Contudo ela não era proibida de fingir e essa era uma de suas maiores virtudes, se não a sua maior virtude, fingir, mostras as pessoas exatamente aquilo que elas anseiam para ver, fingir um sorriso era recompensador, fingir palavras afinal as pessoas adoram ouvir aquilo que lhes agrada, ignorando totalmente o fato de que tudo que lhes é dito não passam de palavras mentirosas.

Ela era boa em fingir, tinha percebido isso desde muito tempo, desde quando era uma criança que morava perto do pântano, desde os domingos que ia à igreja com a mãe.
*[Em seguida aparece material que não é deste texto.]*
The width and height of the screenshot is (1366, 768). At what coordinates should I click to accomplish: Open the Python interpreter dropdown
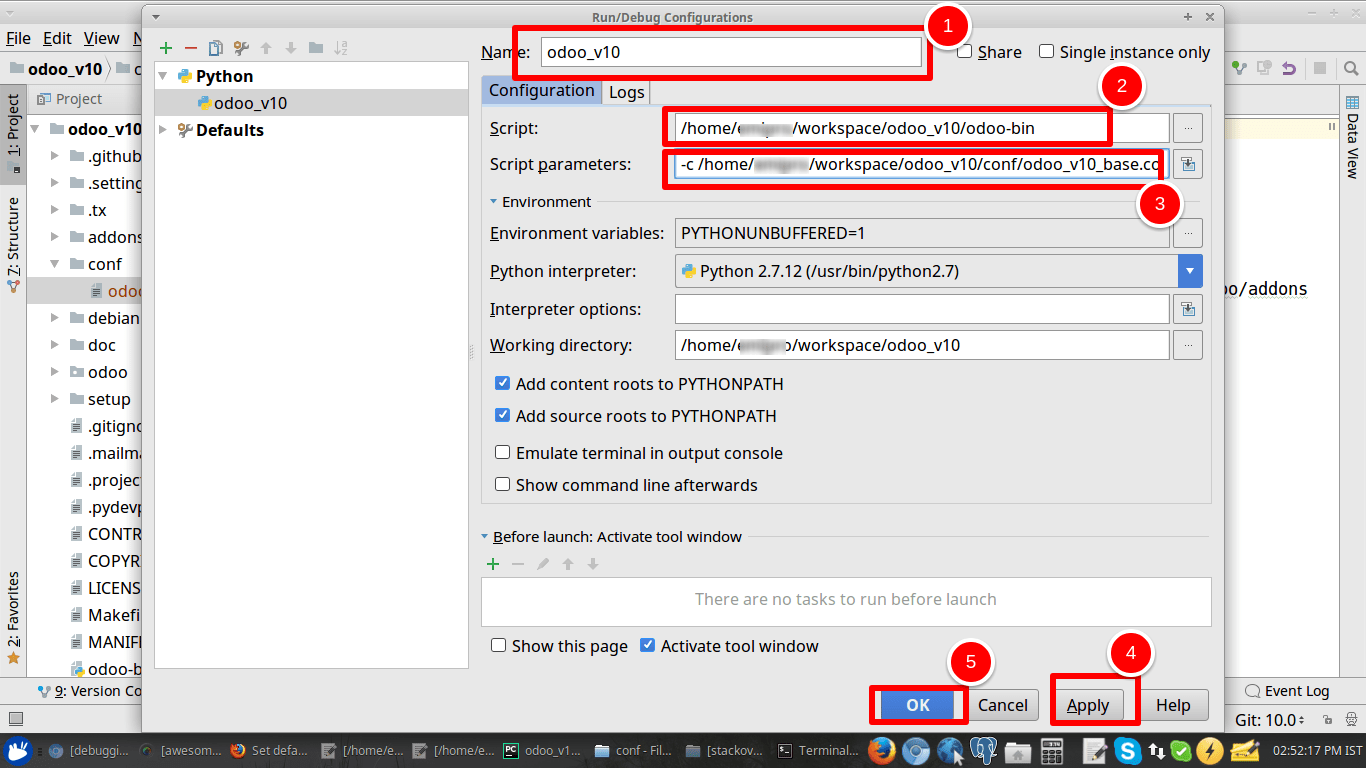pyautogui.click(x=1189, y=270)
Mas era melhor não pensar nisso, não agora. Isso faria com que seu humor abaixasse ainda mais.

Ela se abaixou, deixou um cliente colocar uma nota verde dentro da sua calcinha, lhe retribuiu com um sorriso afável, os olhos lascivos do homenzinho brilhavam. Ela sentia o cheiro que saía dele, ele cheirava a vida. Ela odiava esse cheiro. Voltou para o mastro frio de metal, enquanto fazia acrobacias e absorvia a música que tocava, tentando ignorar todos os burburinhos das conversas paralelas infligindo seus pensamentos. Só mais uma noite ela dizia a si mesma, e não teria mais que voltar para o inferno. Literalmente.

Não tinha vergonha em ficar nua na frente de completos desconhecidos, não se importava em se exibir, seu corpo ela seu instrumento e tinha orgulho dele, aprendera a manejá-lo ao seu favor desde muito cedo. Assim que atirou o sutiã ao publico se sentiu livre no palco, ela não dançava para os outros, não para aquele bando de hipócritas, fazia isso para si mesma. Todas as noites seduzia a si mesma, e podia afirmar que estava completamente apaixonada pela imagem que refletia no espelho do bar. Seu reflexo era encantador, e sempre que maneja o corpo pelo palco, subindo e descendo no chão frio, conseguia ver sua imagem logo á sua frente. Era para a mulher no espelho que ela dançava, e não para os caipiras que atolavam suas mãos com dinheiro suado e sujo.

A música acabou ela se levantou do chão e recolheu as notas perdidas entre suas vestimentas. Os homens assobiavam e falavam obscenidades, ela ignorava á todos. Apenas colocou o roupão e desceu do palco. A primeira coisa que fez ao sair do holofote foi tirar os saltos pretos, eles estavam fazendo bolhas em seus pés, estavam no vivo e doloridos. Foi um alivio ver-se livre dos saltos e sentir o sangue fluir livremente por seus dedos.

Caminhou com toda a elegância e dignidade que uma stripper descalça usando apenas um roupão poderia ter e foi para o lado de fora da boate. A luz a estava incomodando, o cheiro e principalmente aquelas pessoas. Eram apenas hospedeiros dentro de um corpo humano sem vida, um grande amontoado de carne desperdiçando tempo e ocupando espaço.